» Task objective
Pull each line with the string "Tick" from the entries.

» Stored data
○ ○ ○ ○ ○
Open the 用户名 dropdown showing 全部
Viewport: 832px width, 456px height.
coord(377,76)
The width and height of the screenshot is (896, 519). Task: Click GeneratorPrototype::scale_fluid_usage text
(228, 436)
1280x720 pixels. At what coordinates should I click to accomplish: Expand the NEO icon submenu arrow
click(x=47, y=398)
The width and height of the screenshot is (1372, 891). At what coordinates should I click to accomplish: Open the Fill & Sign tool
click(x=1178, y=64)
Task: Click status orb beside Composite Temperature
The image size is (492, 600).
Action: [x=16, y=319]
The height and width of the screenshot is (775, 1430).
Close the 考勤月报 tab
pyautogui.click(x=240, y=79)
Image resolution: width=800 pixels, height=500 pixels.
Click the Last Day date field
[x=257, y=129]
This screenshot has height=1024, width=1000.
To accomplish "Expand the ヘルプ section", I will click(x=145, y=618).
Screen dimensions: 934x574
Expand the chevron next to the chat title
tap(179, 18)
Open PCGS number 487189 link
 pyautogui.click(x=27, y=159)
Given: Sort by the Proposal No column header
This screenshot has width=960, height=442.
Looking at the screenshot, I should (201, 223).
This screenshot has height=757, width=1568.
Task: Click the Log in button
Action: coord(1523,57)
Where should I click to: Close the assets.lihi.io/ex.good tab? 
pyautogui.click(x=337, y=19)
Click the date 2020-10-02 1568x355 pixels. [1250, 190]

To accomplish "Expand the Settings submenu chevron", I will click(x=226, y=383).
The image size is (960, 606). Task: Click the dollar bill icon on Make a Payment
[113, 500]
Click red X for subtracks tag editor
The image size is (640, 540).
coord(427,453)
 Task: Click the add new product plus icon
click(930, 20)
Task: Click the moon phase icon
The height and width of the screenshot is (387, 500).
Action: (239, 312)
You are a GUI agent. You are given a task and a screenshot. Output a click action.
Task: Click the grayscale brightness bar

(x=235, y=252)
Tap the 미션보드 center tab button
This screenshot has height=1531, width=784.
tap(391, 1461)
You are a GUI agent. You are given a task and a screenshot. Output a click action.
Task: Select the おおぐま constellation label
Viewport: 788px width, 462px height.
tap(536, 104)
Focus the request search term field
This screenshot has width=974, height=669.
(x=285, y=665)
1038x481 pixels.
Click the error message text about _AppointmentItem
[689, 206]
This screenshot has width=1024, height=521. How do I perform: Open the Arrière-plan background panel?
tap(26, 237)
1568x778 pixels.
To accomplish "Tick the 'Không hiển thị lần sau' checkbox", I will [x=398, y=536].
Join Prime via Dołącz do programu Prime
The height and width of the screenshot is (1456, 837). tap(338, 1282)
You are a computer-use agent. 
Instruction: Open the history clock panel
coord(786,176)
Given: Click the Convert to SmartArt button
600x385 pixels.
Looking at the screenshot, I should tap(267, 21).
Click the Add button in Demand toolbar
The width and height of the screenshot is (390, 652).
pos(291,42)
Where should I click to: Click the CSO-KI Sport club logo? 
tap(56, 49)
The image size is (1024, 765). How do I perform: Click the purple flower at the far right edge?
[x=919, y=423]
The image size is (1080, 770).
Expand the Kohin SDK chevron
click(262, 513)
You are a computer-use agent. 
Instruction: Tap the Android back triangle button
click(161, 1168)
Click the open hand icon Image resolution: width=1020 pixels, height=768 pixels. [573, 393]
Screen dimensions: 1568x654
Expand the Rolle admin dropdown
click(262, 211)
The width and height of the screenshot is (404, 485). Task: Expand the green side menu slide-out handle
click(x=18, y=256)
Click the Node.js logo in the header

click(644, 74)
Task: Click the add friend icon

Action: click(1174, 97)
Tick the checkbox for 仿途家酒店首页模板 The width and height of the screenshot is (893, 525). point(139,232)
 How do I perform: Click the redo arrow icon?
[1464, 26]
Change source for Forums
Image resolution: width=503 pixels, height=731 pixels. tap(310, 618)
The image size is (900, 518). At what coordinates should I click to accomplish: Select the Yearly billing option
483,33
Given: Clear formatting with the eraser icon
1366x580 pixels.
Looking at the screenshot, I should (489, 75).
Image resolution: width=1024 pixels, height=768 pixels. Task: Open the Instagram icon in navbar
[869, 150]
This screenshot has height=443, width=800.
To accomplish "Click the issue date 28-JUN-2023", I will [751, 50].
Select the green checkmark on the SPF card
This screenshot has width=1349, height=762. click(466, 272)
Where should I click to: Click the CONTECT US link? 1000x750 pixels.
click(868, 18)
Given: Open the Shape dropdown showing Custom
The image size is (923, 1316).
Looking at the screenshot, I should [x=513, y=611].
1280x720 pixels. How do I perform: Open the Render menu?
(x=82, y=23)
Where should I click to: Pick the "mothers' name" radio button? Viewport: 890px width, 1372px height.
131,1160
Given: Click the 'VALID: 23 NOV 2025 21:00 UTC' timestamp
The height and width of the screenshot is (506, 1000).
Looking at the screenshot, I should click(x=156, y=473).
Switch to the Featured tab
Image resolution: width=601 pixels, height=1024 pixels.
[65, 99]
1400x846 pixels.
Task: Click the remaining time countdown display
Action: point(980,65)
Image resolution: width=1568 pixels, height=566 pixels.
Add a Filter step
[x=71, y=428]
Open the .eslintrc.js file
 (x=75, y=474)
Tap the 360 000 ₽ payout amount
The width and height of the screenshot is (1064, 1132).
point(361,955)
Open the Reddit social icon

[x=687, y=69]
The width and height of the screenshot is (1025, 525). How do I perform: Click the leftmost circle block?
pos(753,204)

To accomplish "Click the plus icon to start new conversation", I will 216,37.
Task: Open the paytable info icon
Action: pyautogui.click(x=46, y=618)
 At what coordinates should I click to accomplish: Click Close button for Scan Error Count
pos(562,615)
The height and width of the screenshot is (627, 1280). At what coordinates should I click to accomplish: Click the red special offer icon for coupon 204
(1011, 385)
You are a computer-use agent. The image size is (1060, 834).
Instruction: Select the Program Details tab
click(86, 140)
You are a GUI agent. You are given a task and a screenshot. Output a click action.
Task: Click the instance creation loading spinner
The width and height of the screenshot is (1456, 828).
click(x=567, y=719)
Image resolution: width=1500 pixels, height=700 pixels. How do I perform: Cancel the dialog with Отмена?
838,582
○ ○ ○ ○ ○
» Result
To accomplish "Tick the 'Không hiển thị lần sau' checkbox", I will [x=398, y=536].
Tick the checkbox for 仿途家酒店首页模板 The width and height of the screenshot is (893, 525). point(139,232)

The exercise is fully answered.